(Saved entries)
>>>
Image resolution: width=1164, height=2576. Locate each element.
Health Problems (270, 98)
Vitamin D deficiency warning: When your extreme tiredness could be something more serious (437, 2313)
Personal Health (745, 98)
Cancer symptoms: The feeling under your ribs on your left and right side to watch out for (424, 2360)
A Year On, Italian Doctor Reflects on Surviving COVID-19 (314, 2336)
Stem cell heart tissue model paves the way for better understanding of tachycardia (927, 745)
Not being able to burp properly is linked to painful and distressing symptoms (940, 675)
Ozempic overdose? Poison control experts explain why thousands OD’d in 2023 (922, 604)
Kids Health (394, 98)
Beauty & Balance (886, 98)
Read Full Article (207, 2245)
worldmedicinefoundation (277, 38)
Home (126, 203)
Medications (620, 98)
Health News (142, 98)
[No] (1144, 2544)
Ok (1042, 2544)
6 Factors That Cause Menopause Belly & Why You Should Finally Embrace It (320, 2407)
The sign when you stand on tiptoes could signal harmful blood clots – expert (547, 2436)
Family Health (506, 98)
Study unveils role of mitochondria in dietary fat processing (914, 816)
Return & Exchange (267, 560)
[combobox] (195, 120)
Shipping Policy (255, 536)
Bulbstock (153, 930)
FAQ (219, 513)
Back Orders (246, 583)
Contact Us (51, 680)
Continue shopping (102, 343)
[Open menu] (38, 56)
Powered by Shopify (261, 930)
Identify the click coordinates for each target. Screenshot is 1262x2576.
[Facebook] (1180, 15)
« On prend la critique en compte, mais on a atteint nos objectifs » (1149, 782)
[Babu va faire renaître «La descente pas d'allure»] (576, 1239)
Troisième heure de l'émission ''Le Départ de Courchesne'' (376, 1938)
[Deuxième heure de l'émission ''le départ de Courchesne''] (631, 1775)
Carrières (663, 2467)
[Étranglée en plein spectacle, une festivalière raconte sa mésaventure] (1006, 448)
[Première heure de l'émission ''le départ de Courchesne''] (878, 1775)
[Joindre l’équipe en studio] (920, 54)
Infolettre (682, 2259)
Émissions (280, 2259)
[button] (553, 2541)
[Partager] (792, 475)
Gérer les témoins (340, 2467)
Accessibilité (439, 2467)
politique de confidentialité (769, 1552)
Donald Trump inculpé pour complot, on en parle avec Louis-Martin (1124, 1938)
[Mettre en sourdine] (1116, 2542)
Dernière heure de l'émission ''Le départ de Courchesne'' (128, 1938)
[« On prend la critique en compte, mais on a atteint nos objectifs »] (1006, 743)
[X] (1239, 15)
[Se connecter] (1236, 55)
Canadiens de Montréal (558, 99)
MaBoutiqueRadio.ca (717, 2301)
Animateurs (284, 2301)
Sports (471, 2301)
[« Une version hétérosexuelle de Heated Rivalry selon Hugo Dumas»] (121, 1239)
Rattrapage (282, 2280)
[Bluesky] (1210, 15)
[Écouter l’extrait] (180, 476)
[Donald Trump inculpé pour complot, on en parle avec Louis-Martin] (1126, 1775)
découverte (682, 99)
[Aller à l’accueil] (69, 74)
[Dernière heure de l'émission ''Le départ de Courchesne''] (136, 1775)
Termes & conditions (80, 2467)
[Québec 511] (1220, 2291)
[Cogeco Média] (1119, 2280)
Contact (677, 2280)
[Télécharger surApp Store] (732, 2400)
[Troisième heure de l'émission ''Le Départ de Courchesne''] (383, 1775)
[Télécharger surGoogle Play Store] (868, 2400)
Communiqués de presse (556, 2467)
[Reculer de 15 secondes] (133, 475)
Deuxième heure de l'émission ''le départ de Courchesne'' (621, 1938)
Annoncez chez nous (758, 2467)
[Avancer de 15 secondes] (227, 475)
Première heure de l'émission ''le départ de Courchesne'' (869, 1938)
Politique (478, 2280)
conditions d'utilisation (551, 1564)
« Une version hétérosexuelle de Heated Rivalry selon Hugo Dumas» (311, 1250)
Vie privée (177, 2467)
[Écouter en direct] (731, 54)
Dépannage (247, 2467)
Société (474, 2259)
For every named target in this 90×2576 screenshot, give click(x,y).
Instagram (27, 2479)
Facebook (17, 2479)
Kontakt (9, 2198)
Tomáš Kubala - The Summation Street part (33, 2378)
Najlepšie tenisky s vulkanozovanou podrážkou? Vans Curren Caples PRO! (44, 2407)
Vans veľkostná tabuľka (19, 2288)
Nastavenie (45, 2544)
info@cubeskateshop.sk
<<<
Every entry shown earlier is to be returned exactly, line for line.

Response area >>
Image resolution: width=1164, height=2576. Locate each element.
Health Problems (270, 98)
Vitamin D deficiency warning: When your extreme tiredness could be something more serious (437, 2313)
Personal Health (745, 98)
Cancer symptoms: The feeling under your ribs on your left and right side to watch out for (424, 2360)
A Year On, Italian Doctor Reflects on Surviving COVID-19 (314, 2336)
Stem cell heart tissue model paves the way for better understanding of tachycardia (927, 745)
Not being able to burp properly is linked to painful and distressing symptoms (940, 675)
Ozempic overdose? Poison control experts explain why thousands OD’d in 2023 (922, 604)
Kids Health (394, 98)
Beauty & Balance (886, 98)
Read Full Article (207, 2245)
worldmedicinefoundation (277, 38)
Home (126, 203)
Medications (620, 98)
Health News (142, 98)
[No] (1144, 2544)
Ok (1042, 2544)
6 Factors That Cause Menopause Belly & Why You Should Finally Embrace It (320, 2407)
The sign when you stand on tiptoes could signal harmful blood clots – expert (547, 2436)
Family Health (506, 98)
Study unveils role of mitochondria in dietary fat processing (914, 816)
Return & Exchange (267, 560)
[combobox] (195, 120)
Shipping Policy (255, 536)
Bulbstock (153, 930)
FAQ (219, 513)
Back Orders (246, 583)
Contact Us (51, 680)
Continue shopping (102, 343)
[Open menu] (38, 56)
Powered by Shopify (261, 930)
Identify the click coordinates for each target. Screenshot is 1262x2576.
[Facebook] (1180, 15)
« On prend la critique en compte, mais on a atteint nos objectifs » (1149, 782)
[Babu va faire renaître «La descente pas d'allure»] (576, 1239)
Troisième heure de l'émission ''Le Départ de Courchesne'' (376, 1938)
[Deuxième heure de l'émission ''le départ de Courchesne''] (631, 1775)
Carrières (663, 2467)
[Étranglée en plein spectacle, une festivalière raconte sa mésaventure] (1006, 448)
[Première heure de l'émission ''le départ de Courchesne''] (878, 1775)
[Joindre l’équipe en studio] (920, 54)
Infolettre (682, 2259)
Émissions (280, 2259)
[button] (553, 2541)
[Partager] (792, 475)
Gérer les témoins (340, 2467)
Accessibilité (439, 2467)
politique de confidentialité (769, 1552)
Donald Trump inculpé pour complot, on en parle avec Louis-Martin (1124, 1938)
[Mettre en sourdine] (1116, 2542)
Dernière heure de l'émission ''Le départ de Courchesne'' (128, 1938)
[« On prend la critique en compte, mais on a atteint nos objectifs »] (1006, 743)
[X] (1239, 15)
[Se connecter] (1236, 55)
Canadiens de Montréal (558, 99)
MaBoutiqueRadio.ca (717, 2301)
Animateurs (284, 2301)
Sports (471, 2301)
[« Une version hétérosexuelle de Heated Rivalry selon Hugo Dumas»] (121, 1239)
Rattrapage (282, 2280)
[Bluesky] (1210, 15)
[Écouter l’extrait] (180, 476)
[Donald Trump inculpé pour complot, on en parle avec Louis-Martin] (1126, 1775)
découverte (682, 99)
[Aller à l’accueil] (69, 74)
[Dernière heure de l'émission ''Le départ de Courchesne''] (136, 1775)
Termes & conditions (80, 2467)
[Québec 511] (1220, 2291)
[Cogeco Média] (1119, 2280)
Contact (677, 2280)
[Télécharger surApp Store] (732, 2400)
[Troisième heure de l'émission ''Le Départ de Courchesne''] (383, 1775)
[Télécharger surGoogle Play Store] (868, 2400)
Communiqués de presse (556, 2467)
[Reculer de 15 secondes] (133, 475)
Deuxième heure de l'émission ''le départ de Courchesne'' (621, 1938)
Annoncez chez nous (758, 2467)
[Avancer de 15 secondes] (227, 475)
Première heure de l'émission ''le départ de Courchesne'' (869, 1938)
Politique (478, 2280)
conditions d'utilisation (551, 1564)
« Une version hétérosexuelle de Heated Rivalry selon Hugo Dumas» (311, 1250)
Vie privée (177, 2467)
[Écouter en direct] (731, 54)
Dépannage (247, 2467)
Société (474, 2259)
For every named target in this 90×2576 screenshot, give click(x,y).
Instagram (27, 2479)
Facebook (17, 2479)
Kontakt (9, 2198)
Tomáš Kubala - The Summation Street part (33, 2378)
Najlepšie tenisky s vulkanozovanou podrážkou? Vans Curren Caples PRO! (44, 2407)
Vans veľkostná tabuľka (19, 2288)
Nastavenie (45, 2544)
info@cubeskateshop.sk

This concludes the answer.